Start of Selected excerpt

# Favorite Age!



## Úlairi (Feb 26, 2002)

Hi people! What is your favorite age of Tolkien's Middle-earth??? The first, second or third age? Put your answers in the poll above!


----------



## ssgrif (Feb 26, 2002)

Has to be the 3rd age for me, lots going on...


----------



## Beleg Strongbow (Feb 26, 2002)

> _Originally posted by ssgrif _
> *Has to be the 3rd age for me, lots going on... *






1st age it is the longest (i think) and has the most action and bmy favourite deeds in it.


----------



## Mormegil (Feb 26, 2002)

The First Age was my favourite, with great heroes such as Turin, Beren, Fingolfin and Finrod.
It also has the best battles and stories. 
Also it showed that Elves could be evil, with some of the deeds done by Maeglin, Eol and the Son's of Feanor.


----------



## Woo (Feb 26, 2002)

Its gotta be the first age because every major and little event led up to and affected the events in the 3rd age with the war and destruction of the ring.
Such as what if Turin & Nienor never died, also what if Gluarung never perished.

And there aint been no female ever to walk Arda such as Luthien who is immaculate!!


----------



## Goro Shimura (Feb 26, 2002)

The Akallabeth (Pontifex-- please help with spelling here!) is my favorite.

What a story!

The Numenoreaons "hardening their hearts"...
Sauron in the temple... sacrificing "the faithful" to Morgoth...
Isildur rescuing the fruit of the White tree...
And finally... the swallowing up of Atlantis.


Let's see... the first age ends with the breaking of Thangoradrim (help, Pontifex!) and the second age ends with Isildur cutting the ring from Sauron's hand, right?


----------



## Lantarion (Feb 26, 2002)

Correct, Goro: just put a little hat on the 'e' (ê) and you're set. 
I voted for the First Age too, for all the reasons others have posted. And if you think there's lots happening in the Third Age, what about the 1st! Whew! 
But really, I think that the Silmarillion is a far more interesting, emotional, deep and myth-like tale than the Lord of the Rings. I love the LotR for its narrativeness and extreme depth of explanation, but I love the Sil even more for its incredible history.


----------



## Snaga (Feb 26, 2002)

I voted for the third... loads going on yes, but with hobbits in too!

NB: Beleg the first age is quite short. Less than a thousand years. Surprising, but true. By contrast the third is about 3000 years.


----------



## Urylia (Feb 26, 2002)

The end of the third age and the beginning of the fourth. Why you may ask? Becasue Aragorn is there!!!

End of Selected excerpt
Start of Dataset

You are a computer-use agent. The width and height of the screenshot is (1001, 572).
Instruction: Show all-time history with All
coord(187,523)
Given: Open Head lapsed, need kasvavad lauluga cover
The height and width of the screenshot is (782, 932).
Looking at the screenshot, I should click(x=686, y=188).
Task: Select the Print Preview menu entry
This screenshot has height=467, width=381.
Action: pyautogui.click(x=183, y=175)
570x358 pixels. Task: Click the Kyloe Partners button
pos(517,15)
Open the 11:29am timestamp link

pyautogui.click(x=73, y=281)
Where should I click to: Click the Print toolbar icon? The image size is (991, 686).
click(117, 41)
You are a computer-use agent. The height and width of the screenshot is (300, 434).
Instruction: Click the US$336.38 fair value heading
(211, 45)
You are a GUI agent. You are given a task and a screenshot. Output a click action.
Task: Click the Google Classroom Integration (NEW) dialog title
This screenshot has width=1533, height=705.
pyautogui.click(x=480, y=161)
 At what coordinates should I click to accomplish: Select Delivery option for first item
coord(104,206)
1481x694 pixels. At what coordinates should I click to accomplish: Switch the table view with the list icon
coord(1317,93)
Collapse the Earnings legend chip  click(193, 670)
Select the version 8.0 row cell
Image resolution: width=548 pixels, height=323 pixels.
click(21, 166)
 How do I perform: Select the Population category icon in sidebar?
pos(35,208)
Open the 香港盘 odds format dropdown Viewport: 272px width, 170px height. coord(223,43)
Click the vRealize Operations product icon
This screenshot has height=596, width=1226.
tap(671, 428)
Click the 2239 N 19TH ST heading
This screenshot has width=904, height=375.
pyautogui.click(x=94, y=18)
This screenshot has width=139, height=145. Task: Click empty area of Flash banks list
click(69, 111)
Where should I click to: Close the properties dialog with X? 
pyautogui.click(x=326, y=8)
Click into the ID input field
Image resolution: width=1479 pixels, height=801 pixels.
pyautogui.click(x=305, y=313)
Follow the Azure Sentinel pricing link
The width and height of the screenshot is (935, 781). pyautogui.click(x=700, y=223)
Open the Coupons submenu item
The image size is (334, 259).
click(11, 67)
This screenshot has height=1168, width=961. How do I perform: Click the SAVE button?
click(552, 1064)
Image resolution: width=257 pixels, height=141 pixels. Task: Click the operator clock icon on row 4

End of Dataset

- _Task set_:
[A] In the forum thread about favorite ages of Middle-earth, how long does Snaga say the first age lasted?
[B] Reproduce the records word for word, beginning at the line that contains "How do I perform: Select" and stopping after the line that contains "pyautogui.click(x=305, y=313)".

- _Answers to each task_:
[A] Less than a thousand years.

[B]
 How do I perform: Select the Population category icon in sidebar?
pos(35,208)
Open the 香港盘 odds format dropdown Viewport: 272px width, 170px height. coord(223,43)
Click the vRealize Operations product icon
This screenshot has height=596, width=1226.
tap(671, 428)
Click the 2239 N 19TH ST heading
This screenshot has width=904, height=375.
pyautogui.click(x=94, y=18)
This screenshot has width=139, height=145. Task: Click empty area of Flash banks list
click(69, 111)
Where should I click to: Close the properties dialog with X? 
pyautogui.click(x=326, y=8)
Click into the ID input field
Image resolution: width=1479 pixels, height=801 pixels.
pyautogui.click(x=305, y=313)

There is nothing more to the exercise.